WORK INSTRUCTION:
All of the data below should be returned exactly.

SUPPLIED ENTRIES:
========

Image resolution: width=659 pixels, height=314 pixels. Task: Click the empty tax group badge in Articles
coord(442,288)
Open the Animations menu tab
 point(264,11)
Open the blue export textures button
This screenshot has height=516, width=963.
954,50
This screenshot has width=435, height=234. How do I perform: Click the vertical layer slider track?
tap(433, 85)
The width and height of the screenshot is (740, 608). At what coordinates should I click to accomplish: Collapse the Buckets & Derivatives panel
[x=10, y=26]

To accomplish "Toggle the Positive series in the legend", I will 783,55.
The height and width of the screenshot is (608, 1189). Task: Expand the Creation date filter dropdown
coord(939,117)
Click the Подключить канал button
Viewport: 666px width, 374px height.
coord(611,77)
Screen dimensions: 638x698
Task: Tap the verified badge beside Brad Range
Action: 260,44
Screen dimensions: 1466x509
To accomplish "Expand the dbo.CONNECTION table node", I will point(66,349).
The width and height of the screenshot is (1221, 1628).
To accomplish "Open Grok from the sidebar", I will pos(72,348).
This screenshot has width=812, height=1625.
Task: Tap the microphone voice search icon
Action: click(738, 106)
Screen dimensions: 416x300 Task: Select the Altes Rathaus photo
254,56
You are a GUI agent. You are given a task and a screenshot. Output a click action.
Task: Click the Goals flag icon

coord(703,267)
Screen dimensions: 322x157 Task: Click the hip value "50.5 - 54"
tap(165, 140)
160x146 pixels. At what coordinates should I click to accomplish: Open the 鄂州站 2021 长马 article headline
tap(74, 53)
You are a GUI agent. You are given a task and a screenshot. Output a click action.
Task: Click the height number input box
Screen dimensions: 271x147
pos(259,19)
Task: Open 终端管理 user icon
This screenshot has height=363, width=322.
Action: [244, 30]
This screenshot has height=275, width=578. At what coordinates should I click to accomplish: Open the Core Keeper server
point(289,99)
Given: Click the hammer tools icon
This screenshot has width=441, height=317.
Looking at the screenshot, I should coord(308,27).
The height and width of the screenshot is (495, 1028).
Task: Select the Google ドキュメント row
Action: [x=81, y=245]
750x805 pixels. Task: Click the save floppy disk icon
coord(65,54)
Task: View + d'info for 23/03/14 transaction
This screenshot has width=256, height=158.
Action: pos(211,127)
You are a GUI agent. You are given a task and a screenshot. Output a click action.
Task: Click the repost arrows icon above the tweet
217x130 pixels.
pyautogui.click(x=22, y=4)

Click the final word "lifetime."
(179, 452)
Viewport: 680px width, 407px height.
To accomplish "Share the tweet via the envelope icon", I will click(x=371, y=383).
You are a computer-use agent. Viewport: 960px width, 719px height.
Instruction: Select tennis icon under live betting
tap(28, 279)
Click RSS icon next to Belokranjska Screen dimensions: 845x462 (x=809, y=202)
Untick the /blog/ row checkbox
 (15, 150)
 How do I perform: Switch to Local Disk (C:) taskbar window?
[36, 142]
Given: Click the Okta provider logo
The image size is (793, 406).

========

EXERCISE SOLUTION:
Image resolution: width=659 pixels, height=314 pixels. Task: Click the empty tax group badge in Articles
coord(442,288)
Open the Animations menu tab
 point(264,11)
Open the blue export textures button
This screenshot has height=516, width=963.
954,50
This screenshot has width=435, height=234. How do I perform: Click the vertical layer slider track?
tap(433, 85)
The width and height of the screenshot is (740, 608). At what coordinates should I click to accomplish: Collapse the Buckets & Derivatives panel
[x=10, y=26]

To accomplish "Toggle the Positive series in the legend", I will 783,55.
The height and width of the screenshot is (608, 1189). Task: Expand the Creation date filter dropdown
coord(939,117)
Click the Подключить канал button
Viewport: 666px width, 374px height.
coord(611,77)
Screen dimensions: 638x698
Task: Tap the verified badge beside Brad Range
Action: 260,44
Screen dimensions: 1466x509
To accomplish "Expand the dbo.CONNECTION table node", I will point(66,349).
The width and height of the screenshot is (1221, 1628).
To accomplish "Open Grok from the sidebar", I will pos(72,348).
This screenshot has width=812, height=1625.
Task: Tap the microphone voice search icon
Action: click(738, 106)
Screen dimensions: 416x300 Task: Select the Altes Rathaus photo
254,56
You are a GUI agent. You are given a task and a screenshot. Output a click action.
Task: Click the Goals flag icon

coord(703,267)
Screen dimensions: 322x157 Task: Click the hip value "50.5 - 54"
tap(165, 140)
160x146 pixels. At what coordinates should I click to accomplish: Open the 鄂州站 2021 长马 article headline
tap(74, 53)
You are a GUI agent. You are given a task and a screenshot. Output a click action.
Task: Click the height number input box
Screen dimensions: 271x147
pos(259,19)
Task: Open 终端管理 user icon
This screenshot has height=363, width=322.
Action: [244, 30]
This screenshot has height=275, width=578. At what coordinates should I click to accomplish: Open the Core Keeper server
point(289,99)
Given: Click the hammer tools icon
This screenshot has width=441, height=317.
Looking at the screenshot, I should coord(308,27).
The height and width of the screenshot is (495, 1028).
Task: Select the Google ドキュメント row
Action: [x=81, y=245]
750x805 pixels. Task: Click the save floppy disk icon
coord(65,54)
Task: View + d'info for 23/03/14 transaction
This screenshot has width=256, height=158.
Action: pos(211,127)
You are a GUI agent. You are given a task and a screenshot. Output a click action.
Task: Click the repost arrows icon above the tweet
217x130 pixels.
pyautogui.click(x=22, y=4)

Click the final word "lifetime."
(179, 452)
Viewport: 680px width, 407px height.
To accomplish "Share the tweet via the envelope icon", I will click(x=371, y=383).
You are a computer-use agent. Viewport: 960px width, 719px height.
Instruction: Select tennis icon under live betting
tap(28, 279)
Click RSS icon next to Belokranjska Screen dimensions: 845x462 (x=809, y=202)
Untick the /blog/ row checkbox
 (15, 150)
 How do I perform: Switch to Local Disk (C:) taskbar window?
[36, 142]
Given: Click the Okta provider logo
The image size is (793, 406).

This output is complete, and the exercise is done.